As you watch LIV Golf or read another news story about a Premier League transfer paid for by Gulf money, you can’t help but ask yourself, “How did we get here?” The answer seems to be linked to Riyadh and the Public Investment Fund (PIF), which is one of the world’s most powerful money-making tools.
Saudi Arabia is no longer just an oil exporter. Its sovereign wealth assets are now worth more than $5 trillion and are spread out among Gulf funds. PIF is at the center of it all. It is a buyer. A patient, aggressive buyer with a long-term view. With a 60 percent stake in Lucid Motors, major positions in Activision Blizzard and Uber, the creation of LIV Golf, and ongoing negotiations with the PGA Tour that have gone past multiple deadlines with no clear resolution in sight, it looks like it has a very long list of things it owns in part or in whole.
The simple explanation, and the one that most American news stories use, is that this is sportswashing. Many Americans still think of Saudi Arabia when they think of the September 11 attacks, the killing of journalist Jamal Khashoggi, and the war in Yemen. The idea is that Saudi Arabia is trying to become liked by holding golf tournaments and signing soccer players. It is a clean story. It’s also likely too easy.
A 2023 interview with Crown Prince Mohammed bin Salman made it clear that he doesn’t care much about the sportswashing charge as long as his strategy brings in the money he wants. Depending on your point of view, that kind of honesty can be either welcome or scary. But it does show that the investments aren’t just for fixing the image. They’re about something bigger: Vision 2030, the Kingdom’s big plan to get off of oil before it runs out, build a private sector, hire people (63 percent of the population is under 30), and grow industries like entertainment and tourism that don’t exist on a large scale in the country yet.

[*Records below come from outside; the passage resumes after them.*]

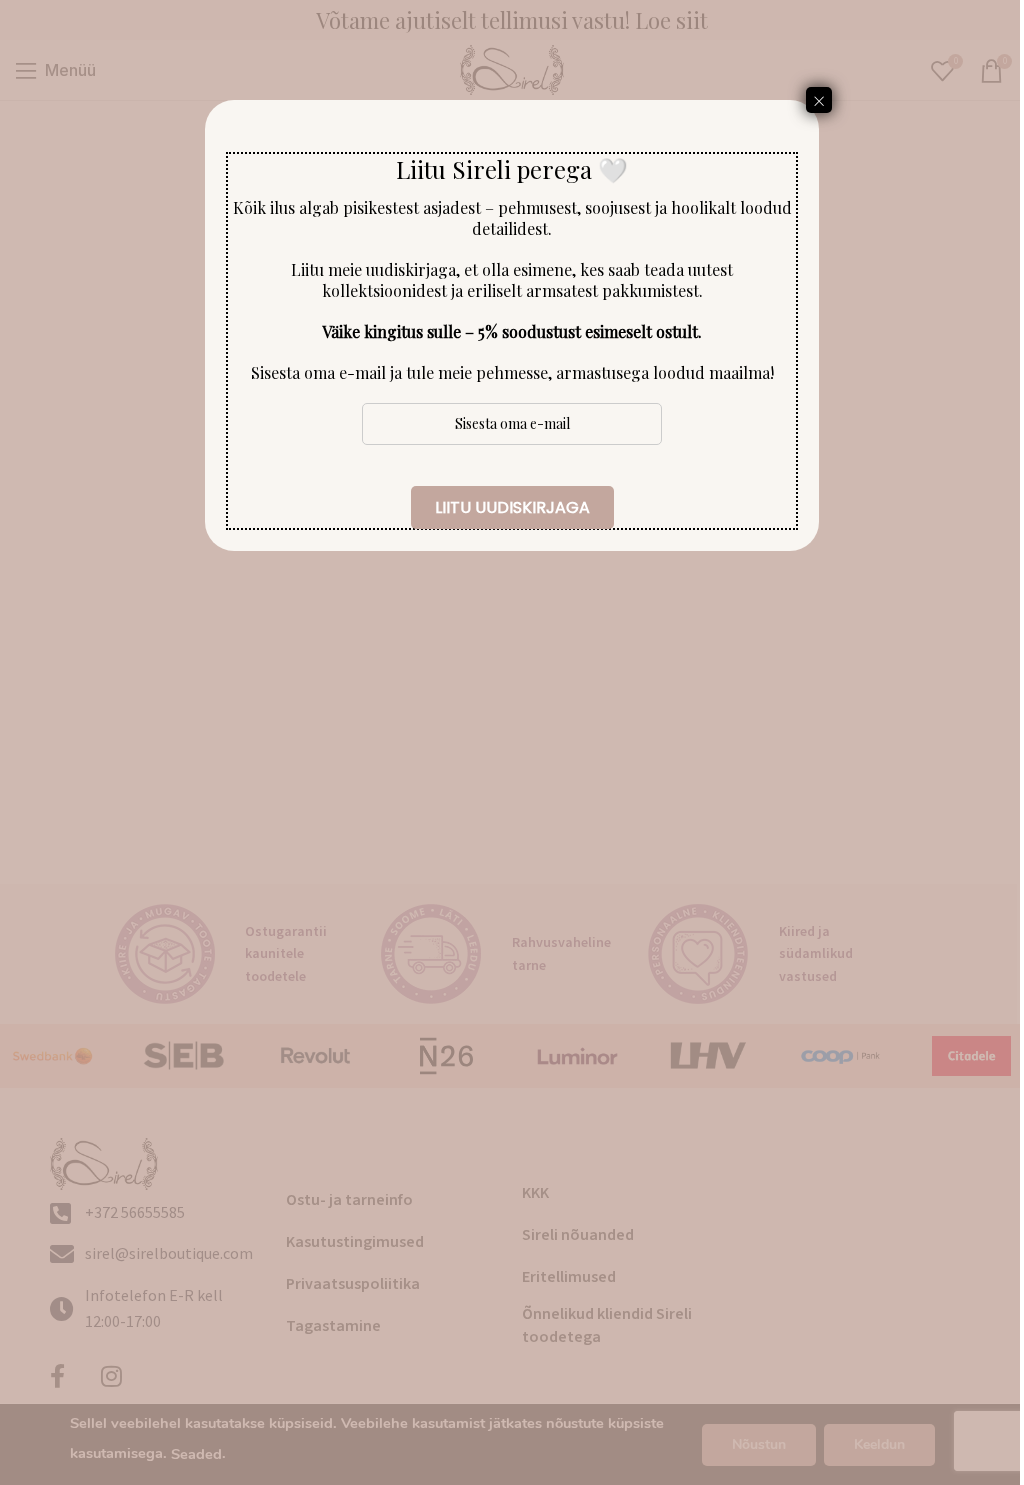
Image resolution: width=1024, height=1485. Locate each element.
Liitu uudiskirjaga (512, 507)
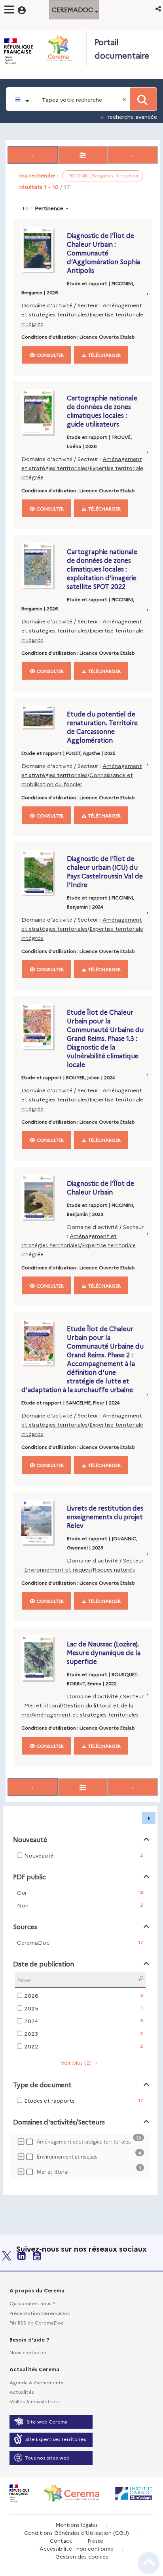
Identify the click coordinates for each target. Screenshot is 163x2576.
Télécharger (104, 354)
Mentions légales (76, 2524)
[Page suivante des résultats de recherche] (132, 155)
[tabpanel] (81, 1168)
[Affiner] (82, 155)
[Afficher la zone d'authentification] (26, 9)
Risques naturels (114, 1569)
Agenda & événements (36, 2382)
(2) (77, 2062)
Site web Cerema (47, 2421)
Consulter (49, 354)
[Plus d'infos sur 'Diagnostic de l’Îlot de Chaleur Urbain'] (42, 1197)
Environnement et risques (57, 1569)
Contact (61, 2540)
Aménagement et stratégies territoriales (84, 1714)
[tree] (80, 2157)
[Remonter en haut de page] (148, 2563)
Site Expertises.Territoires (55, 2438)
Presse (95, 2540)
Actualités (21, 2391)
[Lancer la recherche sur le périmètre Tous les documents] (143, 99)
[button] (159, 8)
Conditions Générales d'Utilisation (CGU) (76, 2532)
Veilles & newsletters (34, 2401)
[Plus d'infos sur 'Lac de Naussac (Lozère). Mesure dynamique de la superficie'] (42, 1657)
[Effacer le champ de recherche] (125, 99)
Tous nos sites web (47, 2457)
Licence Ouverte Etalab (107, 336)
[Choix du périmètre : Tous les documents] (21, 99)
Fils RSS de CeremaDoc (36, 2322)
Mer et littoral (42, 1705)
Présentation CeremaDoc (39, 2312)
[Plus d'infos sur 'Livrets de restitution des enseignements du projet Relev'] (42, 1521)
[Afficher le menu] (9, 9)
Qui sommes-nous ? (32, 2303)
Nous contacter (28, 2352)
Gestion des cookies (81, 2556)
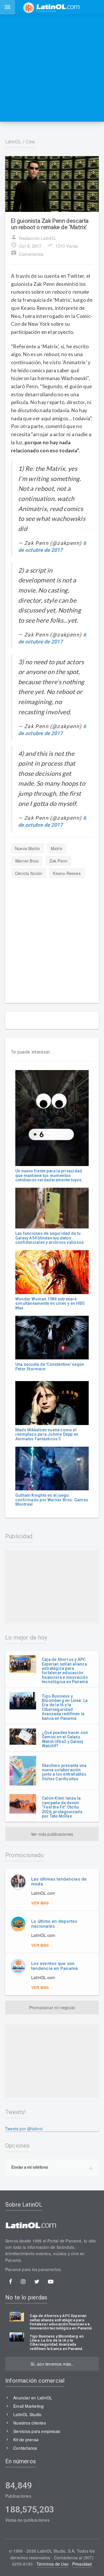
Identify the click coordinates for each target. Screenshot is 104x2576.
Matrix (56, 848)
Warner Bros (26, 861)
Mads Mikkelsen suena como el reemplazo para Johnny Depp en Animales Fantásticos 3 (46, 1434)
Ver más (40, 1903)
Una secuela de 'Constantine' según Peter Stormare (49, 1366)
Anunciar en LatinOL (32, 2398)
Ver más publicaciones (52, 1834)
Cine (30, 142)
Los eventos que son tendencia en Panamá (54, 1966)
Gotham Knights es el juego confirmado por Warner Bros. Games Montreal (51, 1500)
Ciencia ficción (28, 873)
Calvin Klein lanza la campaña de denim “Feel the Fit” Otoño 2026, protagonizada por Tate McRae (62, 1807)
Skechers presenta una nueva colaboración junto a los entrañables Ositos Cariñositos (64, 1772)
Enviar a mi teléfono (29, 2167)
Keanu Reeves (67, 873)
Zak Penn (58, 861)
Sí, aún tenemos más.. (52, 2364)
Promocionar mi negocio (52, 2007)
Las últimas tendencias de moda (59, 1882)
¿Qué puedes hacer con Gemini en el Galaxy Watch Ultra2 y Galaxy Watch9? (65, 1739)
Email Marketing (28, 2406)
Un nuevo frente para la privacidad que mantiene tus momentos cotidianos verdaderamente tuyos (48, 1175)
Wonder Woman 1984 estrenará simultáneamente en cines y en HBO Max (50, 1303)
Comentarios (27, 253)
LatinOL (13, 142)
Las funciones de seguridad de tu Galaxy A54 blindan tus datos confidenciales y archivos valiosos (49, 1238)
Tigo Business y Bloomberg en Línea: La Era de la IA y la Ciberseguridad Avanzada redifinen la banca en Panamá (65, 1707)
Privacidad (82, 2564)
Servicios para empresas (36, 2431)
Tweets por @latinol (23, 2128)
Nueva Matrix (27, 848)
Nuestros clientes (29, 2423)
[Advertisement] (52, 68)
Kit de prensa (25, 2439)
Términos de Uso (52, 2564)
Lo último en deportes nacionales (54, 1924)
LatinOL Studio (27, 2414)
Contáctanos (25, 2448)
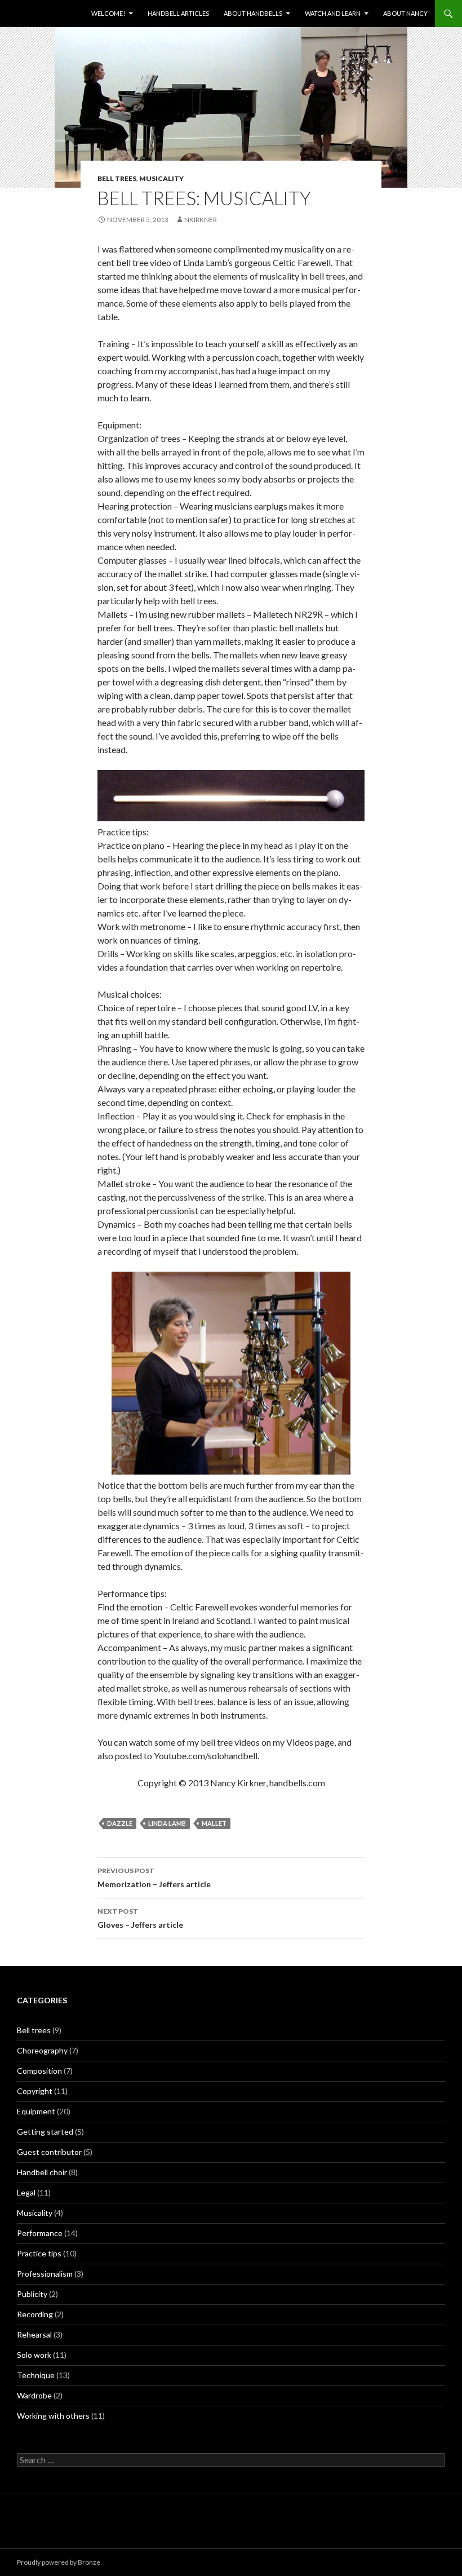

That’s not a PR stunt when it comes to sports. It is the infrastructure. The Saudi government’s Sports for All program, which began in 2018, has specific goals for all age groups, including housewives, to be physically active. By 2030, the government wants 40% of the population to be physically active. When you look at it that way, LIV Golf and hiring soccer stars aren’t just a way to show the world Saudi Arabia. They talk about setting goals back home.
There are real human stories behind this shift that don’t get much attention in the West. When Saudi Arabia allowed women to open gyms in 2017, it was a quiet policy change that didn’t make a lot of news around the world. But for women like Sara Rahimaldeen, a mother of four decades who went on to become a competitive athlete and personal trainer, it changed their lives in real ways. These days, girls also take PE in school. Saudi women compete all over the world. Kevin Kerns, an American tennis player who used to play, teaches the sport in more than a hundred Saudi schools and hopes to reach more than 70,000 kids this year. These aren’t just ideas.
That doesn’t take away from the fact that people are worried about human rights or the Kingdom’s political history. These worries are big and will not go away. But instead of putting everything into one frame, it’s worth taking a moment to think about how complicated things are.
Some of what PIF is doing in Western markets is the same thing that sovereign wealth funds do everywhere else: they put money into markets to try to make money and get a better position in the market. The difference is in size and maybe even in ambition. Only Saudi Arabia put in a bid for the 2034 World Cup. Reports say that it is looking into getting a big stake in Indian cricket. It’s not going away, and its use in Western tech and sports is only going to grow.
For American businesses and policymakers, the more useful question isn’t whether to fight PIF’s reach—that ship has mostly sailed—but how to work with it in a way that makes something useful happen. The other option, which is to be suspicious and create tension without using force, doesn’t seem to help anyone, especially the athletes, fans, and companies that are already in the middle.